Tasks and exercises:
(A) Condense the paragraph beginning "Two rules save hours of confusion" from the load balancer walkthrough into a short bulleted list that keeps its main facts.
(B) Name every resource that the load balancer walkthrough says a request flows through, as listed in its resource table.
(C) Reproduce the passage of the load balancer walkthrough from "This is the" up to and including "every command below.", word for word.

Text block:
+---+

Engineering the Global External Application Load Balancer on GCP

The global external Application Load Balancer (ALB) is the front door for most internet-facing workloads on GCP, and it is deceptively deep. It is not one resource but a graph: a global anycast IP fronts a target proxy, which references a URL map, which routes to backend services, which point at backends spread across regions. Each layer has tuning knobs that quietly determine your tail latency, your blast radius during a regional outage, and your bill. This walkthrough builds one end to end against the Envoy-based global ALB, then layers on the controls a platform team needs in production: balancing modes, header-based routing, hybrid NEGs, Cloud CDN, Cloud Armor at the edge, mTLS, and the observability to debug it at 2 a.m.

This is the global external Application Load Balancer, the modern successor to the classic HTTP(S) load balancer: global anycast, Envoy data plane, advanced traffic management. Its components live in the global scope, which matters for every command below.

Step 1: Understand the resource graph

Before any gcloud, internalize the chain. A request flows through five distinct resources:

Resource	Role	Scope
Forwarding rule	Binds the global anycast IP + port to a target proxy	Global
Target proxy	Terminates TLS (HTTPS proxy) or plain HTTP; references the URL map	Global
URL map	Routes by host/path/header/query to backend services	Global
Backend service	Health checks, balancing mode, CDN, Cloud Armor, timeouts	Global
Backend (NEG/MIG)	The actual endpoints: instance groups, serverless, hybrid, internet	Regional or zonal

Two rules save hours of confusion. First, the global ALB uses global backend services and forwarding rules; create a regional forwarding rule by accident and you get the regional ALB, a different product with no global anycast. Second, Cloud CDN and Cloud Armor attach to the backend service, not the proxy, so caching and WAF policy are per-backend, not per-frontend.

# Reserve the global anycast IP first; everything else references it.

+---+

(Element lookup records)
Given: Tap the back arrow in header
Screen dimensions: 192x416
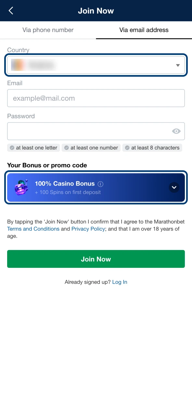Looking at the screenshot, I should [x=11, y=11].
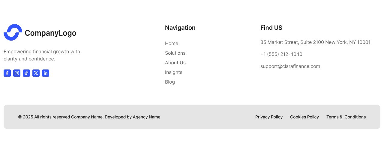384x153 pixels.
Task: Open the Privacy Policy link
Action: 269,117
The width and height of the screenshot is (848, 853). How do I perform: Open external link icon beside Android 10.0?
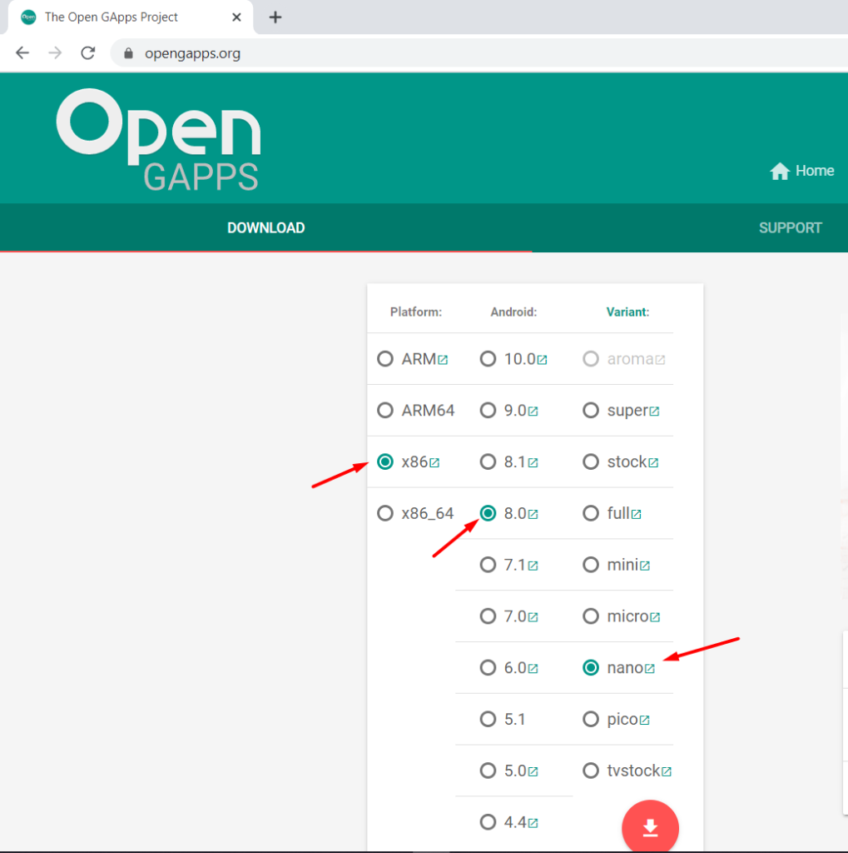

+---+

Solutions to the exercise:
(A)
- The global ALB uses global backend services and forwarding rules.
- Creating a regional forwarding rule by mistake yields the regional ALB, a different product without global anycast.
- Cloud CDN and Cloud Armor attach to the backend service, not the proxy.
- As a result, caching and WAF policy apply per backend, not per frontend.

(B)
- Forwarding rule
- Target proxy
- URL map
- Backend service
- Backend (NEG/MIG)

(C)
This is the global external Application Load Balancer, the modern successor to the classic HTTP(S) load balancer: global anycast, Envoy data plane, advanced traffic management. Its components live in the global scope, which matters for every command below.